Pauvre petite, à l’âme incertaine ! Et, pour guinder à la sainteté une telle âme, si mobile, ne fallait-il pas le soutien d’une énergie amicale et voisine ?… Quand Pascal fut mort, qui était l’énergie de son âme, tout alla, pour elle, à vau-l’eau.

Elle épousa M. de La Feuillade. Mais, peu de temps après, elle fut assaillie de scrupules : ses vœux, qu’elle avait rompus, la torturèrent de remords. On se montra, dans le monde, narquois sans doute et méprisant ; à Port-Royal, extrêmement dur.
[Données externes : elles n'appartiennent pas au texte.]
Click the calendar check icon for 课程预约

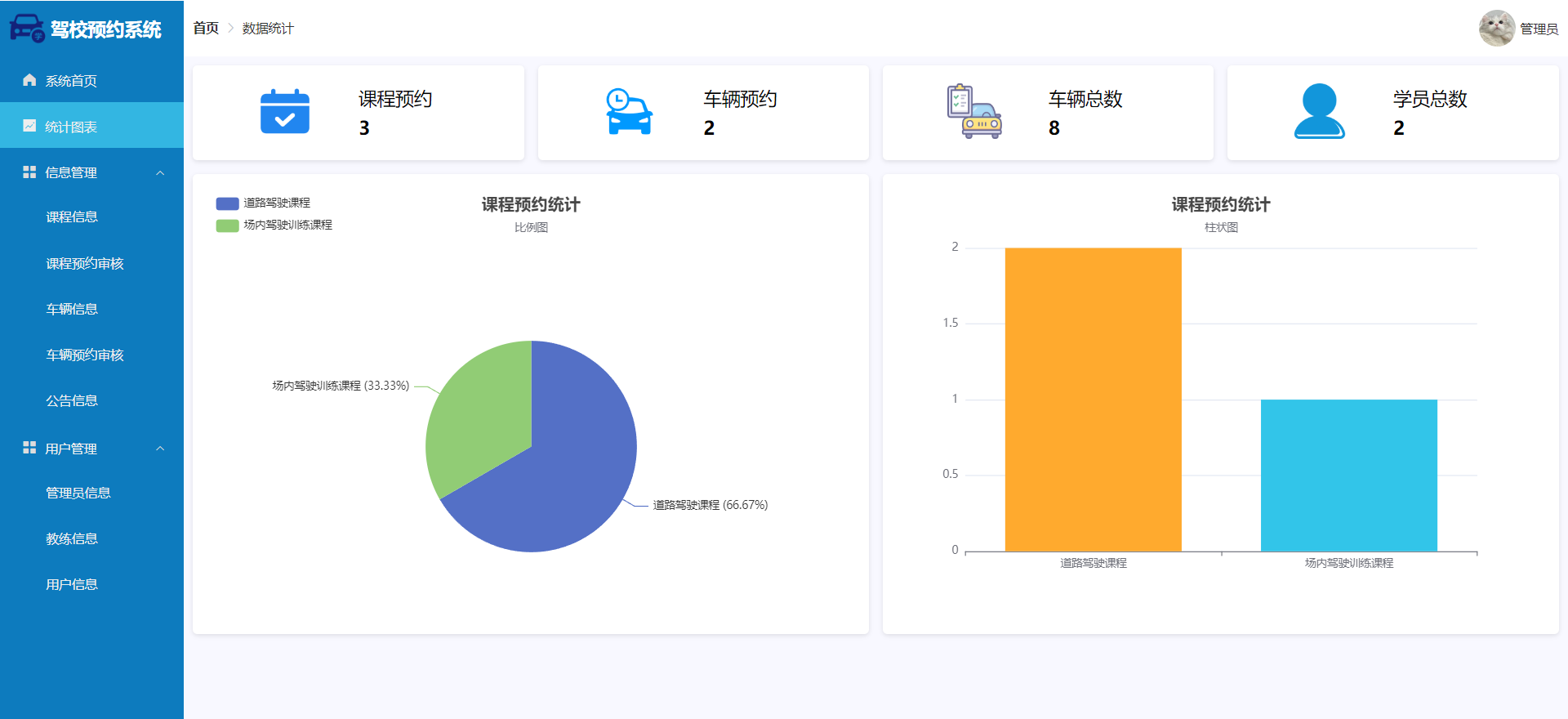[285, 111]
M. Arnauld, qui n’était pas impitoyable mais qui avait une idée rigoureuse des engagements qu’on a pris envers Dieu, écrivait à Mme Perier : « La fainéantise, l’amour des ajustements, le désir d’être flattée, l’attache des compagnies qu’elle avait reconnues elle-même lui être dangereuses l’ont précipitée dans cet état… » Quel état ? Le scandale, disait M. Arnauld. Le chanoine Hermant, plus indulgent, se contente de dire « que l’air du monde est contagieux et qu’une tendre piété est une plante bien faible quand elle cesse d’être arrosée par de saintes instructions et affermie par la conduite de personnes plus fortes et plus avancées dans la vertu ».

Mais il sembla que Dieu était du parti de Port-Royal et châtiait sa créature infidèle. Le premier enfant de Mme de La Feuillade mourut devant qu’on pût lui donner le baptême ; le second fut un fils « tout contrefait par les jambes » ; la troisième, une fille qui demeura naine jusqu’à sa douzième année, sans croître du tout, et qui mourut de mort subite à dix-neuf ans ; le quatrième, M. le duc de La Feuillade, qui vécut, et vécut fort mal.

Mme de La Feuillade eut à endurer des maladies extraordinaires et à subir des opérations affreuses. Elle disait : « Je suis heureuse de ce que Dieu m’envoie à souffrir ; cela me fait espérer qu’il veut recevoir ma pénitence ! » Quand les chirurgiens la martyrisaient, ils lui trouvaient un air de jubilation.

Elle avait un cancer au sein, de sorte que, jusqu’au dernier jour, on la taillada et coupa. Le 13 février 1683, une femme à son service lui annonça qu’elle était perdue sans ressource. Elle commanda qu’on ôtât de sa chambre les ornements et les tableaux, qu’on jetât au feu son portrait ; elle voulut que sa chambre fût une cellule. Quand vint le curé de sa paroisse, elle le supplia de l’appeler : « Ma sœur ! » Mais il le lui refusa. Elle léguait à Port-Royal 3 000 livres pour qu’on y entretînt une sœur converse, laquelle tiendrait la place qu’elle avait vouée et prierait à son intention. Puis elle demanda que son cœur fût porté à Port-Royal-des-Champs. Mais on le lui refusa. Elle fit couper ses cheveux et commanda qu’on les brûlât incontinent, de sorte qu’ils ne servissent pas au péché après sa mort. Et enfin Dieu permit qu’elle mourût.

C’est à peu près tout ce que nous savons de Charlotte Gouffier de Roannez, que Pascal a peut-être aimée. Et, afin que règne un dernier mystère sur elle et sa destinée, nous ignorons le visage qu’elle avait et la beauté qu’elle a maudite.